***LANGUAGE/TRIGGERS***(Usually, I don’t include such warnings, but it seems only fair to given what I’m speaking of, which I intend to be a part of my current memoir project). ________________________________________________

“Do it, you fucking pansy.”
“Go hard!”
“You pieces of shit—“
“Have some balls!”
“You fucking pussies–“
“Get it on!”
“Grow a pair!”
“Kill him!”
“Don’t be a pussy!”
“Harder!”
“You’re a bunch of little girls!”
“Man the fuck up.”
“Pussy-ass bitches!”
I have heard statements like these a thousand times in the seventeen years I participated in organized sports, from Kidsports soccer to NCAA Wrestling at Stanford. I cannot say exactly who said what, when; the best coaches I had didn’t resort to the epithets or swearing. But then again, most young men don’t need the obscenity to know what the bellowed tone and imprecations mean: they have heard and internalized the shame that comes from any sort of weakness, just as they have built their sense of manhood on not being vulnerable to such assaults by coming in first, staying ahead of the epithet—being sure it is directed at someone else. Being a man is never quitting, never relenting, tolerating intolerable pain, ignoring warnings, never seeming weak, hitting harder, forcing ourselves faster, landing the first and last bloody blow so that we silence the voices. Perhaps it is time to speak.
***
Maryland freshman offensive lineman Jordan McNair died two weeks after a May 29th workout, during which he collapsed after running ten 110-yard sprints. He died of heatstroke; he had a body temperature of 106 degrees at the hospital hours later. Coach DJ Durkin and his staff have come under fire after an ESPN investigation into the death of Jordan McNair detailed the persistent abuse of players within the program. Multiple sources described the coaches reliance on fear, intimidation, and shame: obscenity-laced mockery of players manhood, including when a player passed out during a workout; coaches slapping meals from player’s hands; the throwing of weights and other objects by a conditioning coach; the strategic humiliation of a player who was thought to be overweight being forced to eat a candy bar while his teammates worked out.

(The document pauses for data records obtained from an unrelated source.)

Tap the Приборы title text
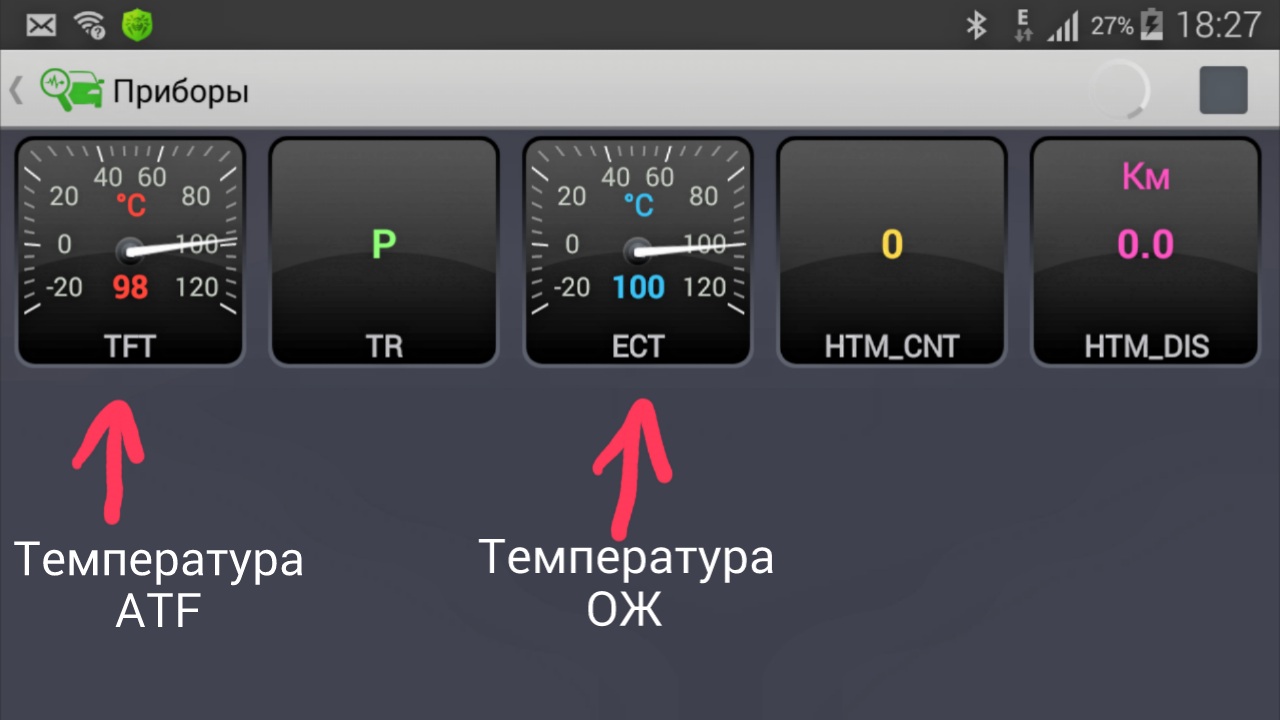pyautogui.click(x=180, y=92)
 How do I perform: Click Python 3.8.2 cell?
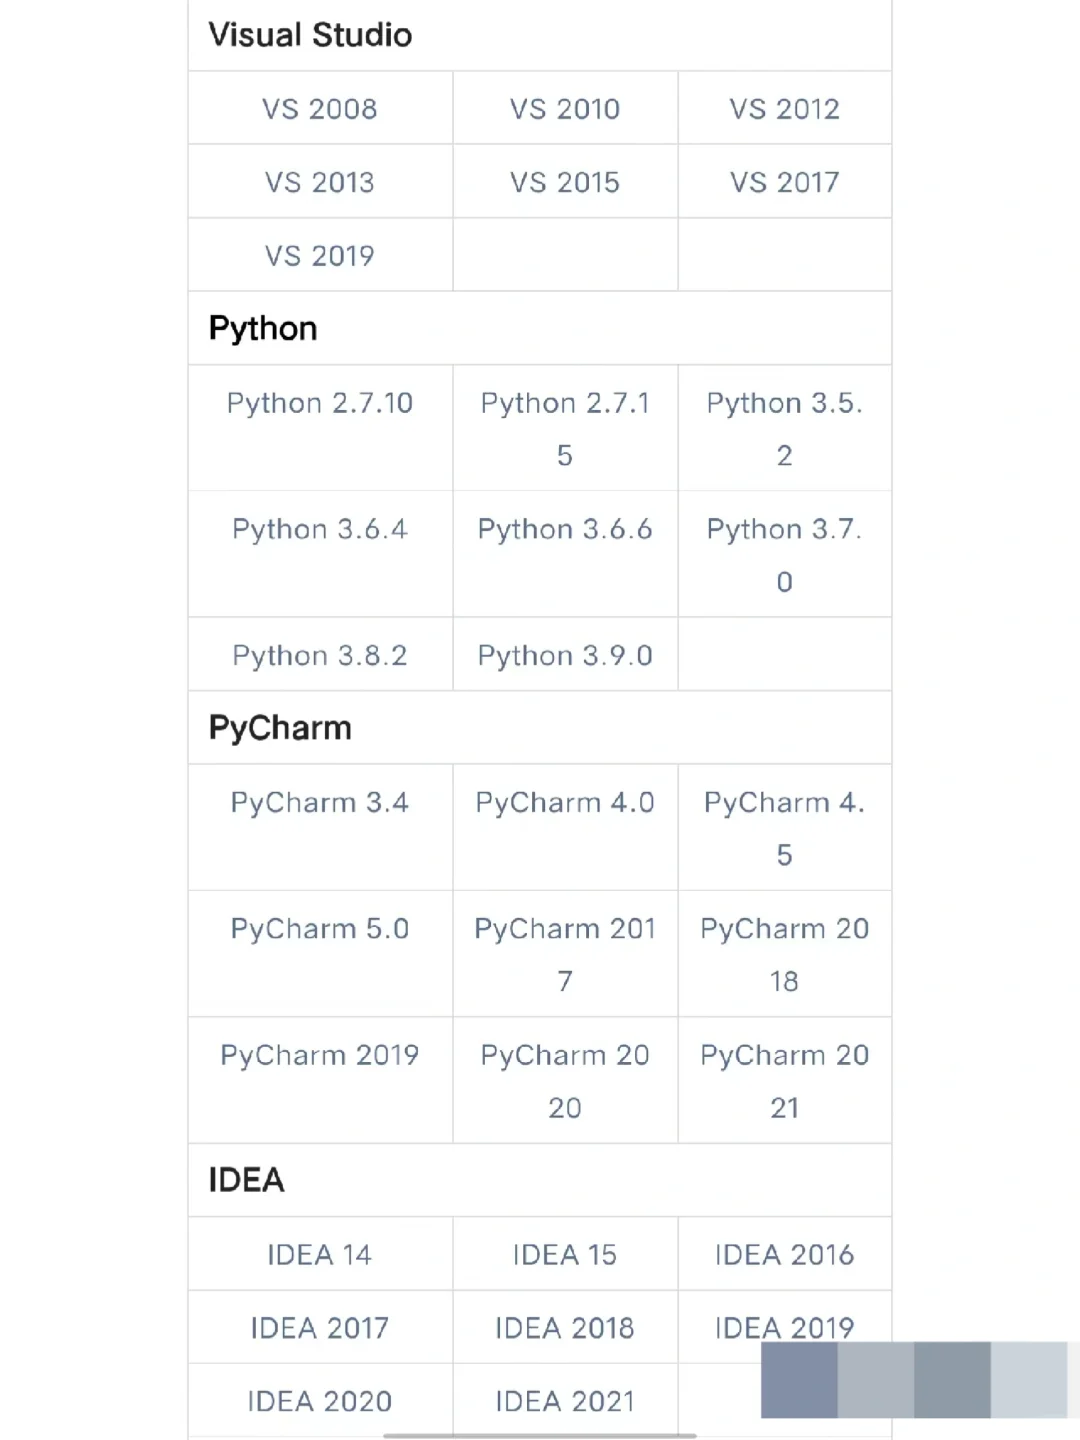tap(320, 656)
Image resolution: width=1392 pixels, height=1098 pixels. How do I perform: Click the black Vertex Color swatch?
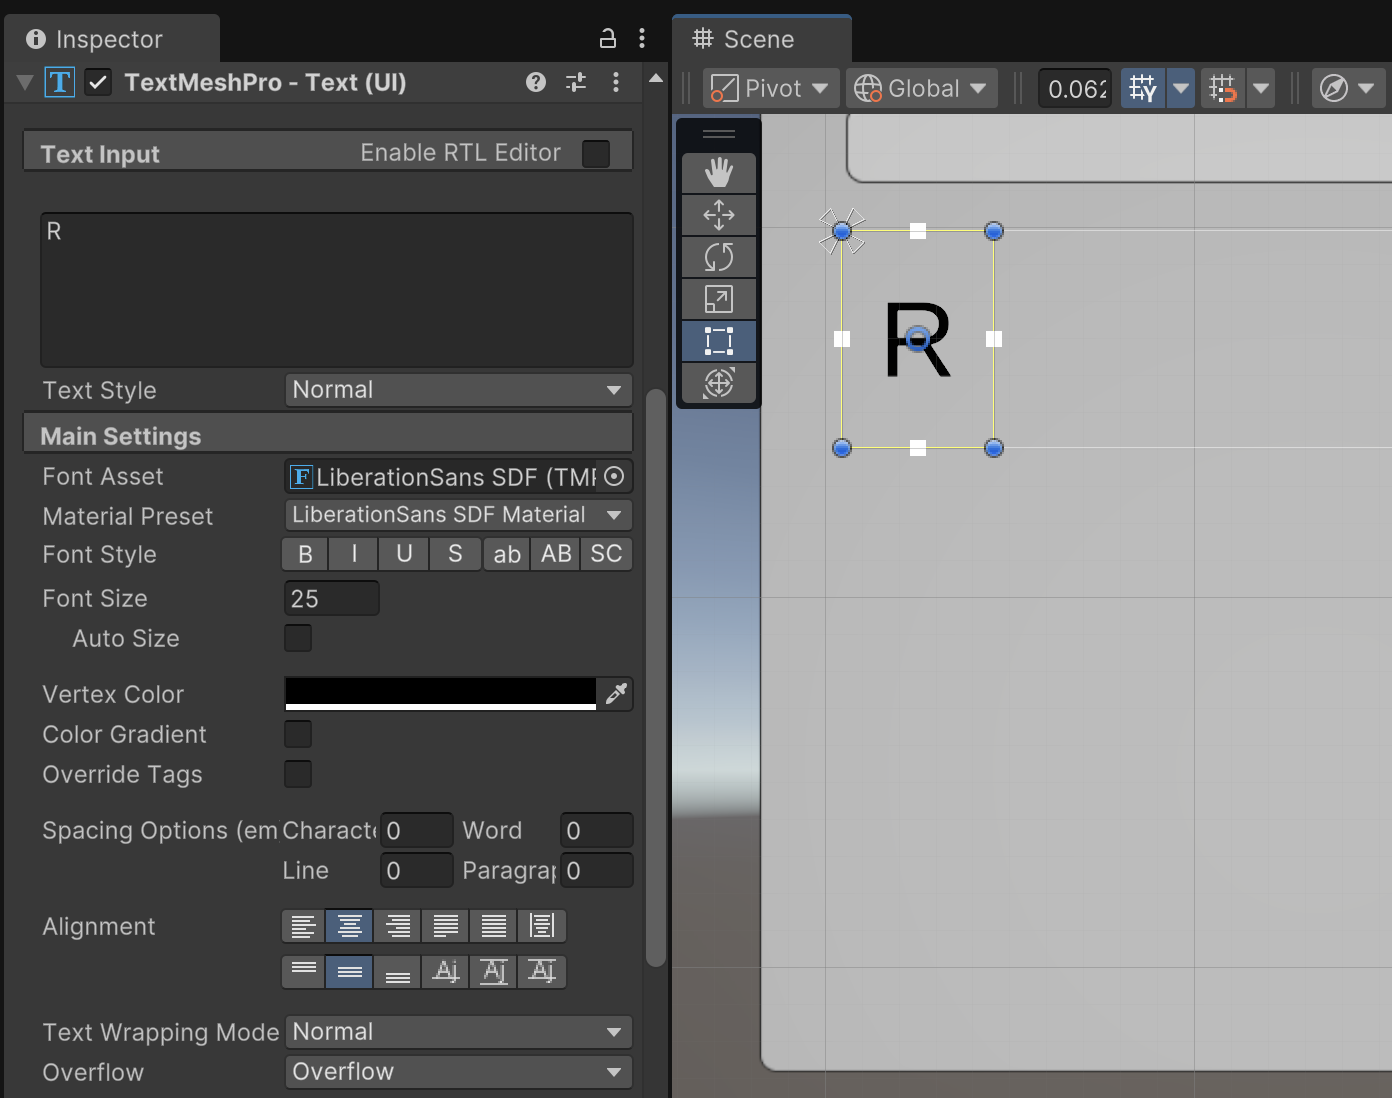(x=440, y=692)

No NFL player has died from heat exertion in the last 17 years; NCAA football coaches have killed 27 players with conditioning drills in that same period. Since 2000, there have been 40 athlete fatalities in conditioning sessions in NCAA sports, yet not a single death on the field. It is not football that is killing young men, but the deranged model of masculinity that thrives in proximity to sports, and which is cultivated not just there, but throughout our culture (though it is present in many cultures: without the sort of men we raise across the globe, there might not be such a thing as war). Men with power, celebrated as leaders and national treasures, are taught the ethos and rituals of toughness as boys and then as young men—and then their wealth and reputation is staked on the public performance of new generations of young men. So it is in sports, and so it is in the world. And the damage is immense.